● Texte de lecture
═══
Vendredi 31 janvier 2025, le centre d’art Waza de Lubumbashi a offert un cadre pour un talk organisé par l’artiste Godelieve Kasangati Kabena. Cette Congolaise de talent, partage son temps entre Kinshasa et Kumasi au Ghana, où elle poursuit ses études à l’Université des sciences et technologies Kwame Nkrumah.
Lors de son séjour à Lubumbashi, l’artiste a animé une série d’activités parmi lesquelles, un atelier d’échanges d’idées et d’expériences avec des jeunes artistes et étudiants de l’Institut supérieur des arts et métiers de Lubumbashi (Isam). Godelieve a fait le point non seulement de son workshop de l’Isam, mais aussi et surtout, des travaux de recherches qui l’avaient conduite au pays de Nkrumah. « Il s’agit d’une recherche spéculative et réfléchie sur l’engament des différents corps », a-t-elle expliqué. Un champ spéculatif, émancipatoire et d’analyse qui l’amène à développer la notion d’égalité axiomatique. « Cela veut dire une égalité qui n’a pas de point de départ, qui n’est pas dirigée vers une entité quelconque, une égalité horizontale », explique-t-elle.
Axes de la recherche
Pour Godelieve, ce sont quatre axes de recherches qu’elle a menées en parallèle depuis quatre ans. On peut citer en exemple : « Les archives et la notion du corps. » Ici, comme on peut l’imaginer, l’artiste cherche à trouver le lien entre les deux concepts : archives et corps. Par « corps » elle entend toute entité matérielle et immatérielle. Selon elle, « c’est une manière de (re)connaitre au corps sa capacité à pouvoir fonctionner comme un véritable outil de référence historique ». Le potentiel performatif du corps devenant alors un moyen pour questionner le statut politique des corps [Au sens large du terme, NDLR] et examiner leurs possibilités d’émancipation en dehors du corps humain.
C’est ainsi que quand, à travers des photos d’archives, Godelieve a fait la connaissance de ce qu’elle a appelé un « chien de race Basenji » en 2020, son travail a pris un tournant décisif. « C’est là que j’ai commencé à repenser les possibilités de reproduction des images », a-t-elle avoué. Un travail qui, comme on l’a vu en 2022, l’a conduite à fouiner dans la généalogie de l’animal afin de la situer à une époque bien précise de l’histoire de la République démocratique du Congo.
═══
● Extrait de source
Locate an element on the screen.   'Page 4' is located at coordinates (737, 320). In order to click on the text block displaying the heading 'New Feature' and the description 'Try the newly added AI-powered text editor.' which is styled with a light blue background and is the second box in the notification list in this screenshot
═══
Répondez aux questions ci-dessous à partir du texte de lecture.
(a) Dans quelle université Godelieve Kasangati Kabena poursuit-elle ses études ?
(b) Depuis combien de temps mène-t-elle en parallèle ses quatre axes de recherche ?
(c) En quelle année a-t-elle fait la connaissance du « chien de race Basenji » à travers des photos d'archives ?
Le matériel n'intervient pas dans ce travail.

● Réponse proposée
(a) À l'Université des sciences et technologies Kwame Nkrumah, à Kumasi au Ghana.
(b) Depuis quatre ans.
(c) En 2020.